This tiny island has seen its fair share of huge sporting events.
Ranging from the Suzuki Cup to the internationally-acclaimed Formula One night races, Singapore has hosted these events with confidence.
Now, the 2015 SEA Games beckons in June in conjunction with the nation’s Golden Jubilee, and Singapore Southeast Asian Games Organising Committee (SINGSOC) Executive Committee Chairman Mr Lim Teck Yin believes that this could be Singapore’s biggest sporting event, but only if Singaporeans take ownership of it.
SINGSOC Executive Committee Chairman Mr Lim Teck Yin. (Photo by VoxSports)
Speaking at a press conference on January 28, Mr Lim defined one of the success factors of the SEA Games to be local support for the Games. According to a survey done by SINGSOC, 70% of Singaporeans are supportive of the Games while 28% are still neutral.
“The first thing we would define as successful is when Singaporeans feel that they are proud of, they own and they come out to support the Games," said Mr Lim.
There are ongoing initiatives such as the Make-a-Nila programme, school roadshows, as well as the participation of athletes within local community events to raise awareness for the biennial event.
The Make-a-Nila programme is currently on-going islandwide. (Photo by VoxSports)
There will also be carnivals held during the Games in order to entice the public - notably those with families - to attend the event and show their support.
“I believe that it will be celebration of Singapore's 50th anniversary so we want people to come out in a celebratory mood, cheer on Team Singapore and rally around our call that we are all One Singapore,” Mr Lim said.
Tickets have been kept affordable with the lowest ones prices at $5 while at least half of the sports are open to the public to attend for free.
Tickets to the 28th SEA Games are kept affordable, with the lowest price being S$5. (Photo by SINGSOC)
In a bid to attract more spectators, SINGSOC adopted a clustered approach in organising competition venues. Venues clustered in close proximity of each other allow people to have the option of attending multiple sporting events over various venues.

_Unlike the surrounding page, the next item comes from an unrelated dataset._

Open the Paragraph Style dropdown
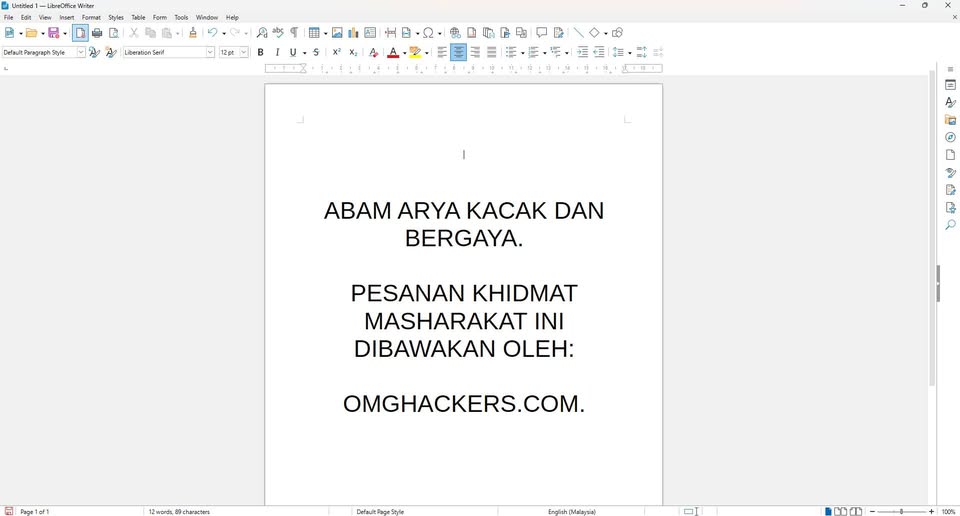The image size is (960, 516). point(81,52)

This is complemented by group discounts of 4 tickets and more so families can attend the Games together, added Mr Lim.
“We are hoping that over the course of the Games that we will receive up to 800,000, if not up to a million visitors,” explained Mr Lim.
In order to facilitate the working community, Team Singapore events have also been strategically scheduled on weekday nights and weekends for the home crowd to come out and support what will possibly be the nation's biggest contingent sent to a SEA Games yet.

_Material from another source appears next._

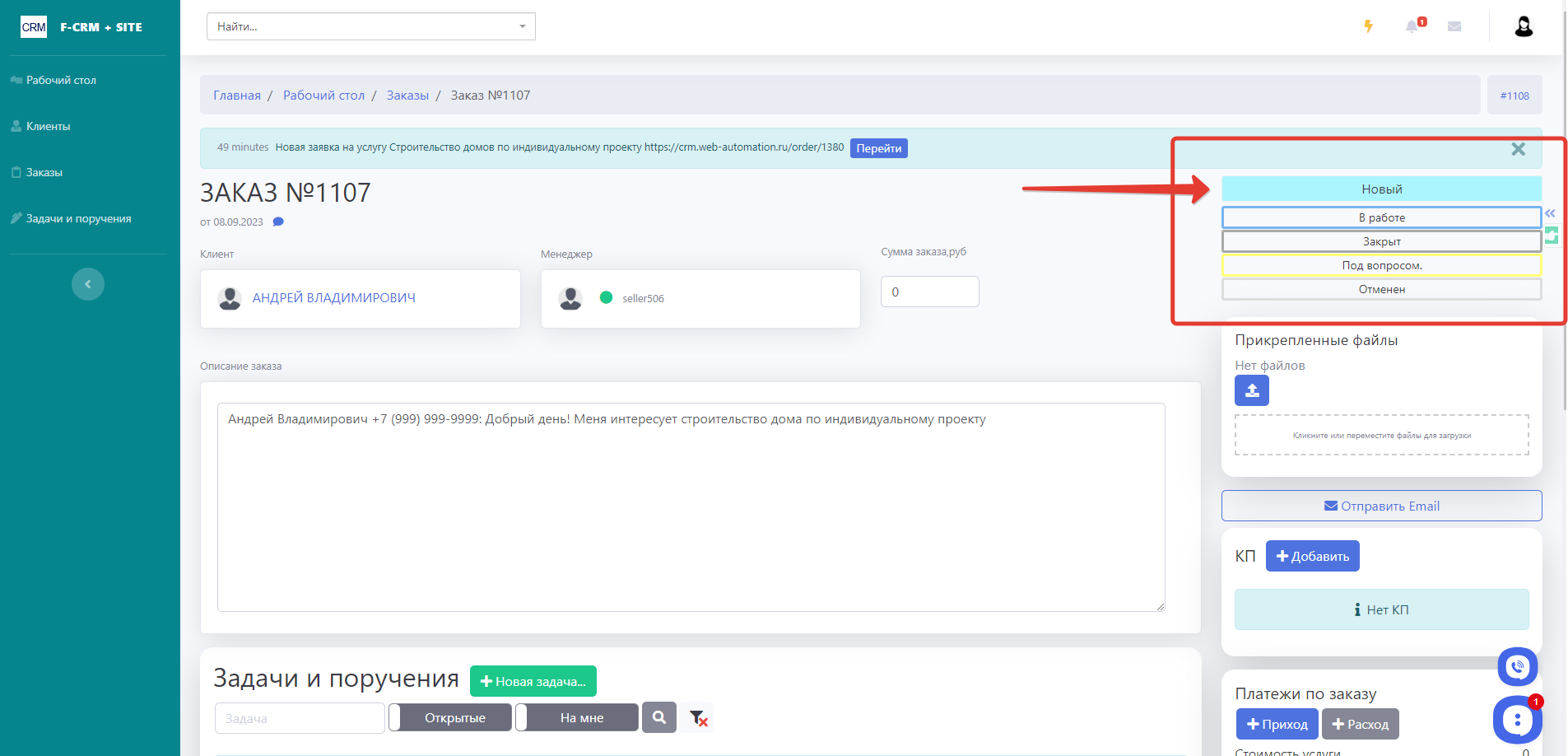Click the comment bubble next to order date
The image size is (1568, 756).
[278, 222]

Announcing the $324.5 million SEA Games budget at the press conference, Mr Lim said that while it is the minimum sum required to run the Games, SINGSOC will strictly adhere to it.

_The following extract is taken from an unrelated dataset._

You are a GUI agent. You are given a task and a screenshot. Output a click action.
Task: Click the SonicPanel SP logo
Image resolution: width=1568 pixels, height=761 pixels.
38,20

$148.3 million will be spent on competition costs including logistics, broadcast and technology. $52.7 million will go into security, administration, legal and insurance costs while the opening and closing ceremonies will cost $33.6 million in total.
Another source of financing will come from sponsors, with an additional $60 million already pumped in. This surpassed the original target of $50 million.
“We would like to thank our sponsors for their generosity and enthusiasm to give back, without them some things would not be possible,” Mr Lim said.